• **STATED GOAL**: In the passage about the show Love It or List It, in what month and year was the homeowners' lawsuit settled?

In 2012, New York Times' columnist Gail Collins noted that it was US Secretary of State Hillary Clinton's favorite TV show. According to Collins, Clinton finds the show "very calming" after being interviewed about her departure from politics.

In a 2013 interview with Las Vegas Magazine, Vanna White from Wheel of Fortune said it was one of her favorite HGTV programs. Actress Julianne Moore also gave similar praise for the show in an interview with Katie Couric.

According to The Wall Street Journal, the show and its Vancouver spinoff is one of Canada's beloved reality series.

The show has also been referenced in various television sitcoms and films including ABC's The Middle, CBS's Mom and Rebel Wilson's 2019 film Isn't It Romantic.

In 2023, the show was ranked as the #4 best real estate show by Agent Wealth Hustle, a popular real estate blog.

==Controversy==
In April 2016, homeowners Deanna Murphy and Tim Sullivan who had participated in a 2015 Love It or List It episode filed suit against production company Big Coat TV, as well as the North Carolina contractor (Aaron Fitz Construction) who had been hired by the show to do the renovations on their home. The couple alleges that the renovation funds that they provided were not properly disbursed, and that the work on their home was done to a substandard quality. Moreover, the lawsuit states that the television personalities on the show do not play an active role in the renovation process, and that they were not shown homes on the market by any licensed North Carolina real estate agent. Big Coat TV has commented that they "do intend to vigorously defend what [they] consider to be false allegations."

The suit was settled in April 2017. The plaintiffs had signed a confidentiality agreement; their lawyer would not comment on the settlement. Big Coat had previously filed a countersuit for libel, slander and product disparagement; parts of that suit had been dismissed by the time of the settlement but that was under appeal by Big Coat. After the agreements had been concluded, both suits were dismissed.

• **COLLECTED DATA**:
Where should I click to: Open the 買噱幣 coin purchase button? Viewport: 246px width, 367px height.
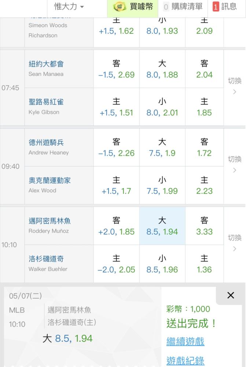[133, 7]
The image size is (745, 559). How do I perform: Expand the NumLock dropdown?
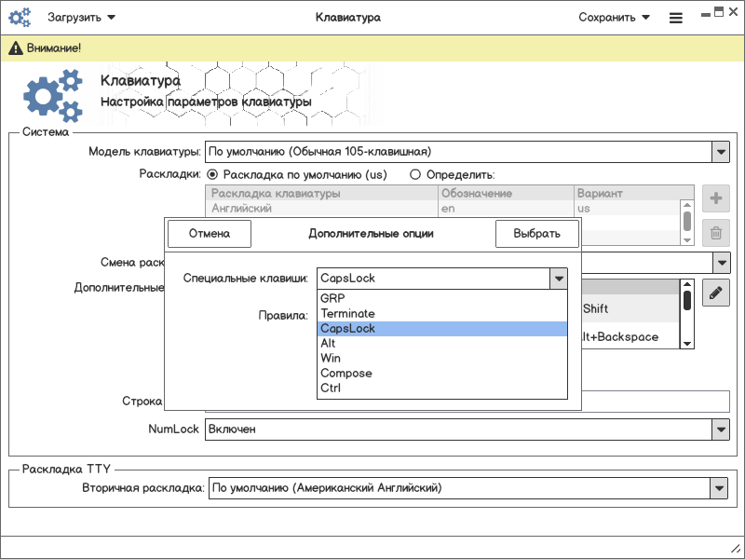(x=720, y=429)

• **RIGHT ANSWER**: April 2017